The point of all of this is, are you going to join us in the progress of making the world better, in effect making your life better? Some of your actions will be immediate, like giving a big tip to the bartender and him buying you a drink because of it. Many of your positive actions and engagement will be long-term. It will be like dropping coins into your piggy bank. Over time, they will add up to something great. After a few years, the piggy bank turns into a couple hundred dollars, and you won’t remember any one isolated time when you’ve dropped a penny or two into the bank. But you will be happy when you look at your piggy one day and seeing how much money is there. Never think to yourself, have I done enough good stuff today? There is never enough. Basically, the more fun, enjoyment, realness, engagement, and positivity you put in the pot, the more tasty the stew of life will be.

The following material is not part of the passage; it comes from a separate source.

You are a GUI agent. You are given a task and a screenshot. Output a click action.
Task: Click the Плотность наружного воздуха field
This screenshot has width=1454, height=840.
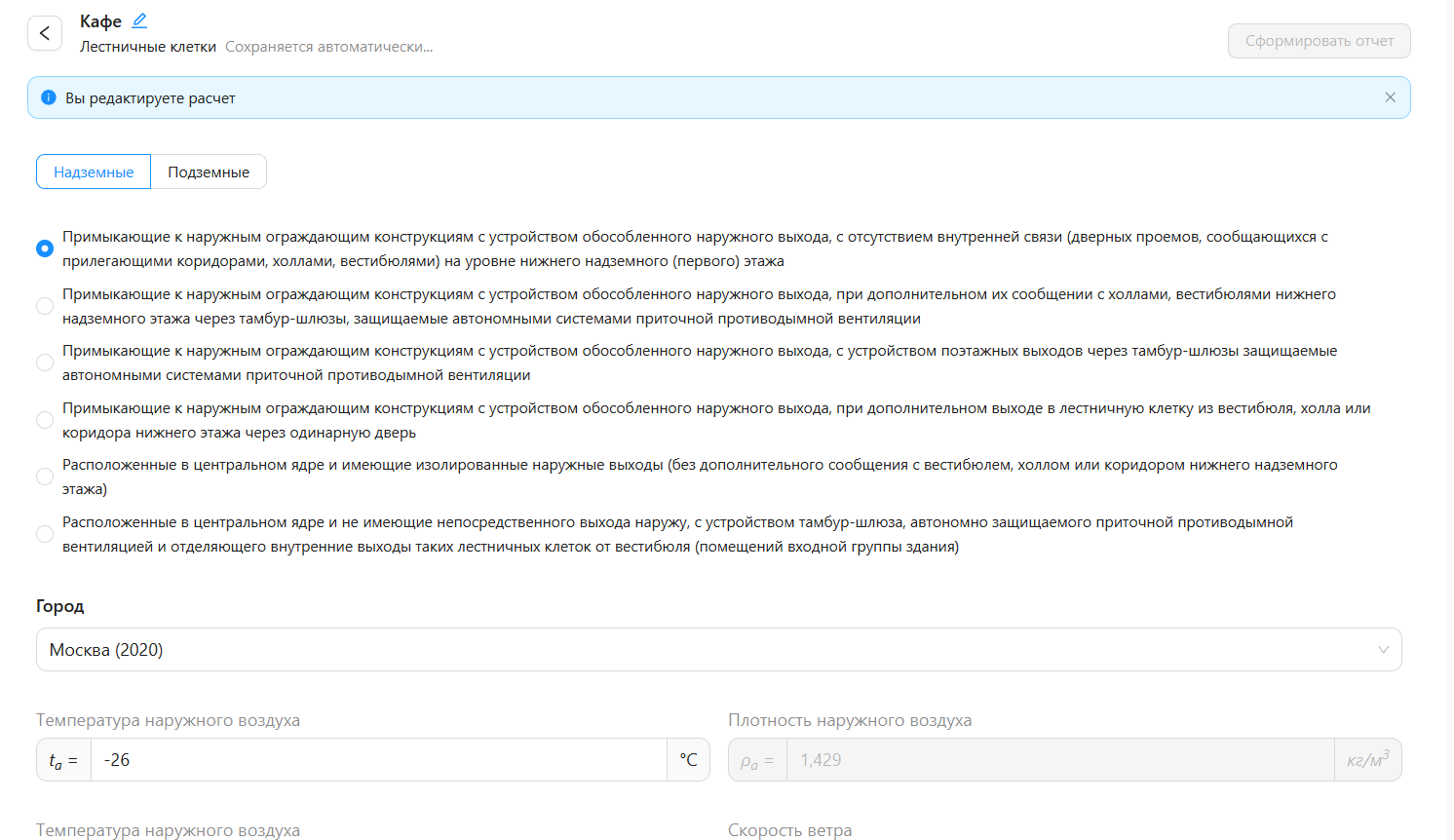click(x=1059, y=760)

As a rule of thumb, if you have to try deciding whether you’ve done enough today, you haven’t done enough today. Let’s not forget the residual effect that engaging with your environment does for you directly. Just appreciating your surroundings at all times puts you in a good mood naturally. You don’t even have to be directly doing anything. Wake up with a smile on your face, meditate in your room by yourself for five minutes. That goodness puts a positive vibe out to the world and you won’t even recognize it. Humans are amazing at sensing negativity. The way I walk around my apartment can affect the people living below me. What if they hear a rushed, tense pacing on their ceiling? That might tense them up for the day, making them stressed when they come home. That can end up affecting the entire building over the course of a day, and in return affect your own environment while at home. It’s easy to use negativity and anger to get what I want in my environment. If I’m dissatisfied with a service, I can complain and get angry. That can affect them and get me what I want. But it’s also spreading negativity around me and definitely back to me. It’s a better challenge to be purposeful about what I want in life by means of positivity and a stronger engagement with my environment and who is in front of me. Plus, the return on that investment is more beneficial. If the service is bad at a restaurant, it’s easy for me to put on my angry face and complain to get what I want. Maybe I can score a free meal out of it. But that’s too easy. Bad form, Jack.
[Anyone can complain to make someone look bad. Anyone can take the negative route to fix your solution. (Don’t like someone? Punch his face.) It’s more of a challenge to express positivity towards an issue for getting what you want.]
So when those hippie spiritual teachers talk about karma, and whatever you spread out to your world will affect you in the long-run, they are right. But not because of magical “energy”, but because of real, concrete communication from one human to another. It’s communicated in the subtlety in your body language, facial emotions, tonality, your wording, everything. People notice if you are feigning positivity and ingenuity or if it is real. They may not be able to point it out directly, but they definitely sense it. They feel the good or bad “vibe” from you. So being social isn’t only something that is naturally enjoyable, but it has evolutionary benefits that are necessary in giving you a happy and valuable life.
The next time you think, “What’s the use of me interacting with the people in this room? Will it really affect my life in any way?” The answer is holy crap yes. In fact, the fact that you are even thinking about that and trying to discern whether you should or not means that you are putting out way less good vibes than you should. It means that you are getting an F in life. In order for you to have a good life, you need to be putting out a surplus of good vibes, love, and positive engagement. Keep this in mind: The amount you think it will take for you to get a return on your good vibes is ten times less than necessary. Keep putting out good vibes even when you think you’ve done enough. It benefits your life for right now, and for later.